◆ WHAT IS NEEDED ◆
Gather every line of the material below that contains the string "Toggle". Match case exactly.

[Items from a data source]
::::::::
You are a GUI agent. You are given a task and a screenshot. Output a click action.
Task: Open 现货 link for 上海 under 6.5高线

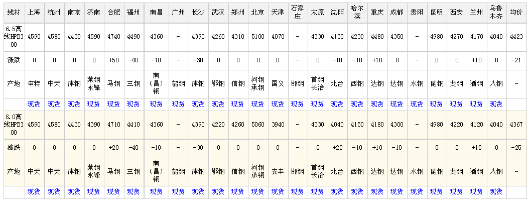(34, 104)
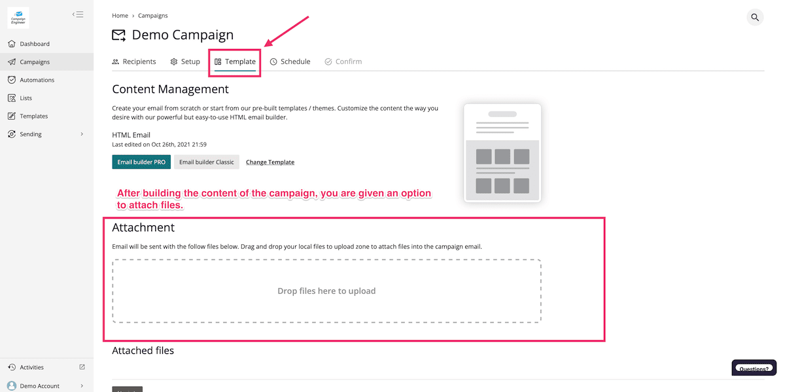Launch Email builder PRO
Image resolution: width=785 pixels, height=392 pixels.
[x=141, y=162]
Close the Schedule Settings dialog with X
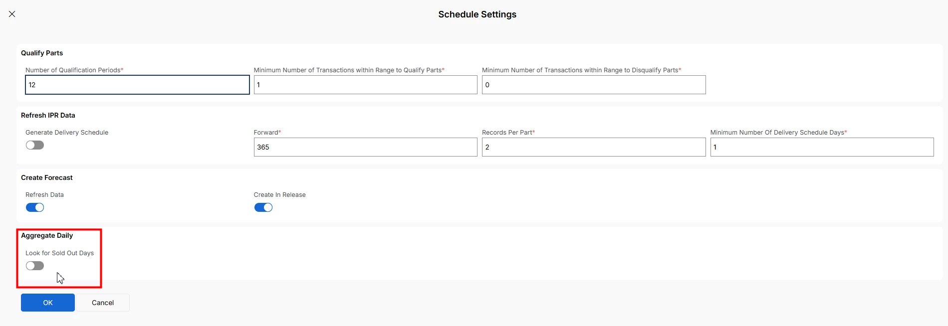This screenshot has width=948, height=326. [12, 14]
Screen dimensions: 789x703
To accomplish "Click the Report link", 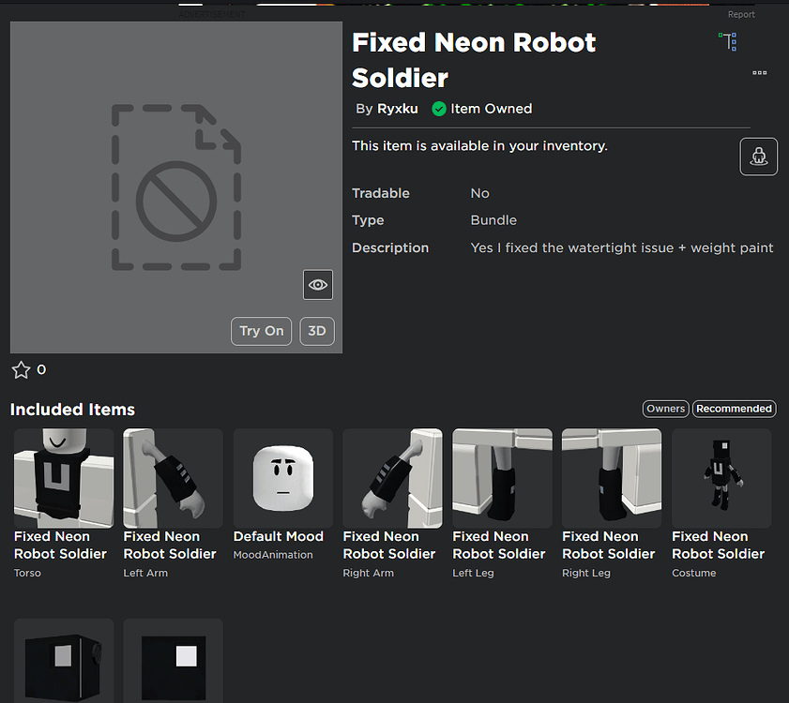I will click(741, 14).
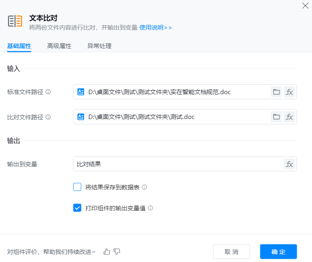Select the 基础属性 tab
This screenshot has height=262, width=312.
[19, 46]
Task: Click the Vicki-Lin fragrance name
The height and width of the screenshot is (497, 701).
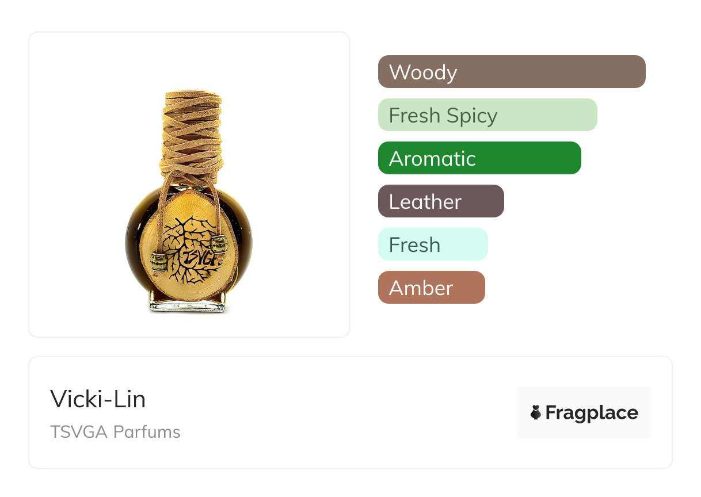Action: (x=98, y=399)
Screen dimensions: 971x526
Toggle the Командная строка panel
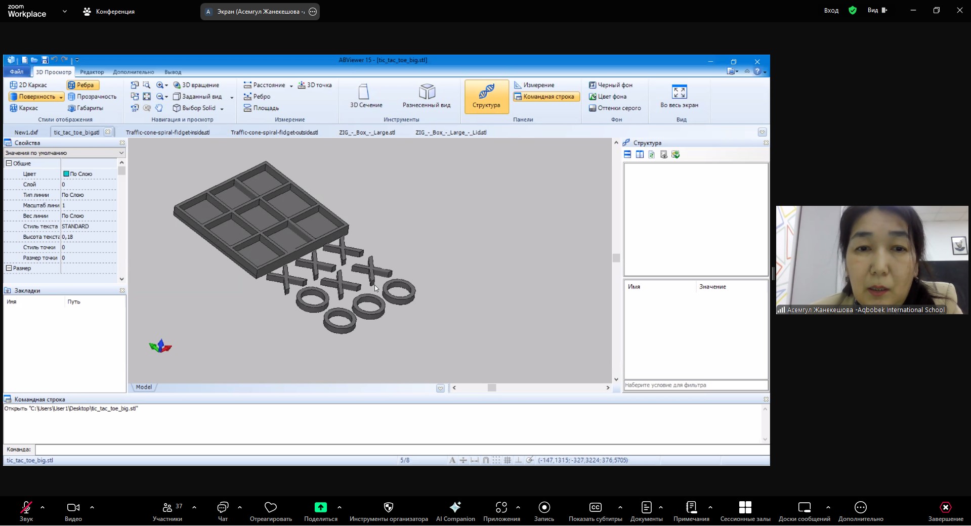[x=544, y=97]
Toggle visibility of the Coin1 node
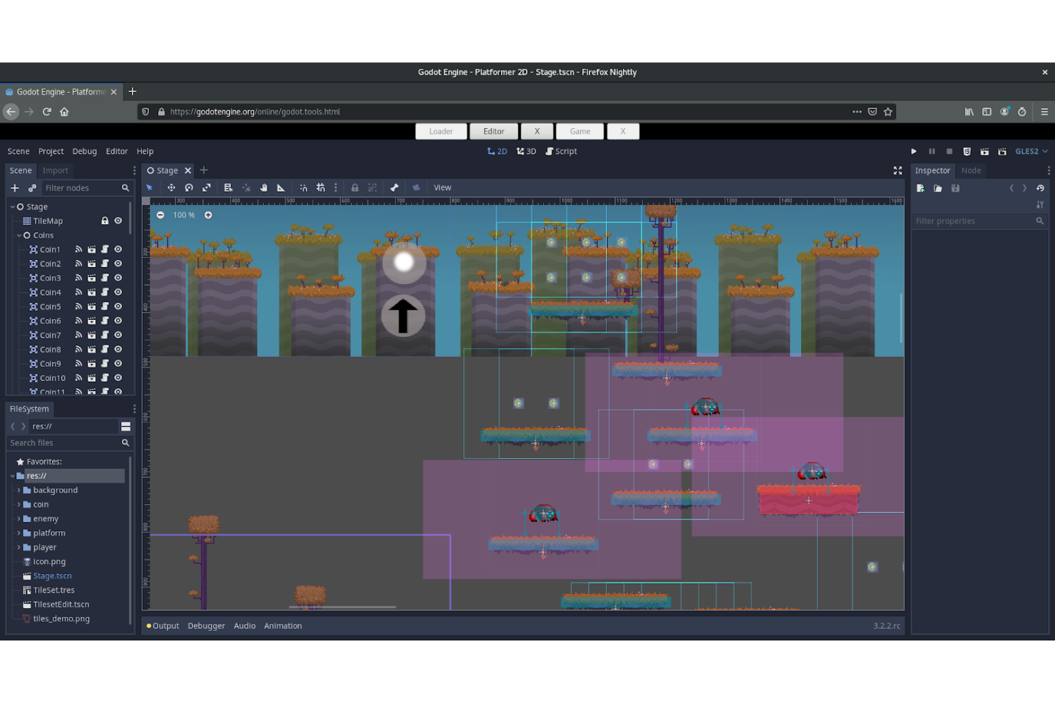The image size is (1055, 703). coord(118,249)
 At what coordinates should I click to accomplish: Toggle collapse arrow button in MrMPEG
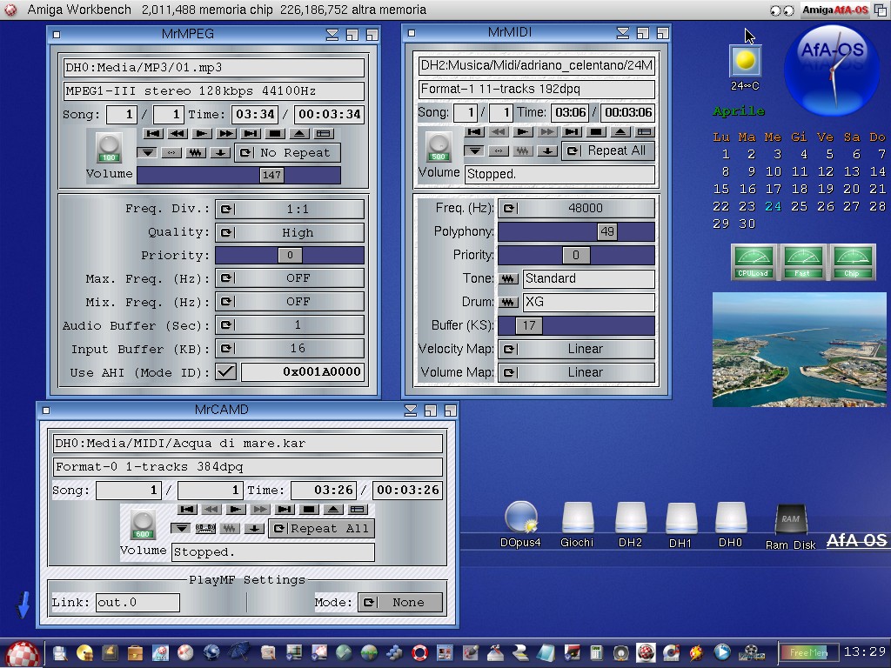tap(146, 152)
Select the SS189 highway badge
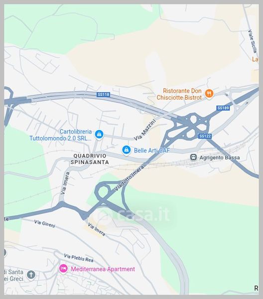 pos(223,108)
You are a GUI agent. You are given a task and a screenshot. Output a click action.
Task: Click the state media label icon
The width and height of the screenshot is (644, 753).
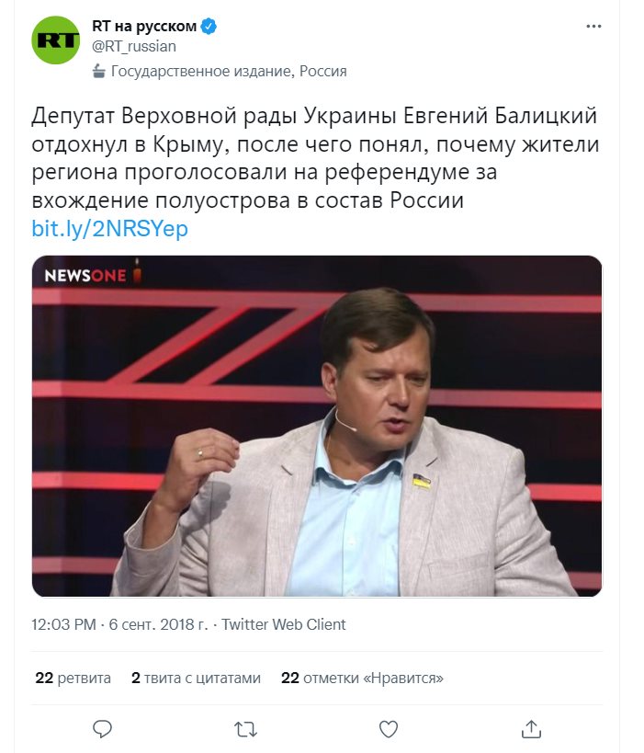[x=99, y=71]
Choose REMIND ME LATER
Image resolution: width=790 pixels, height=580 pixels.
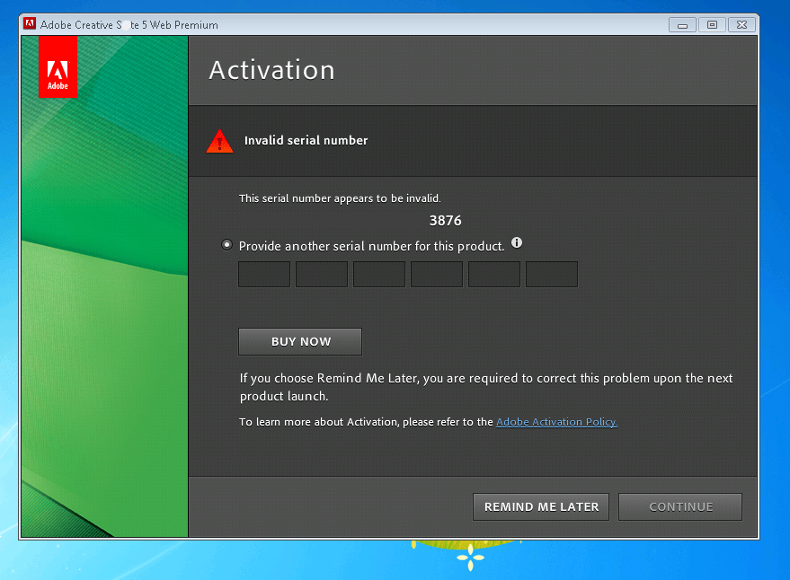540,506
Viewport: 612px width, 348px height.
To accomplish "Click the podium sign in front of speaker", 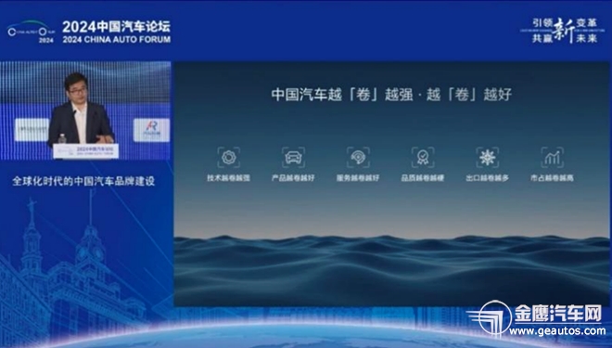I will [x=86, y=150].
::::::::
◆ FULL SOLUTION ◆
Toggle the Командная строка panel
Toggle visibility of the Coin1 node
 At what coordinates should I click to accomplish: Toggle collapse arrow button in MrMPEG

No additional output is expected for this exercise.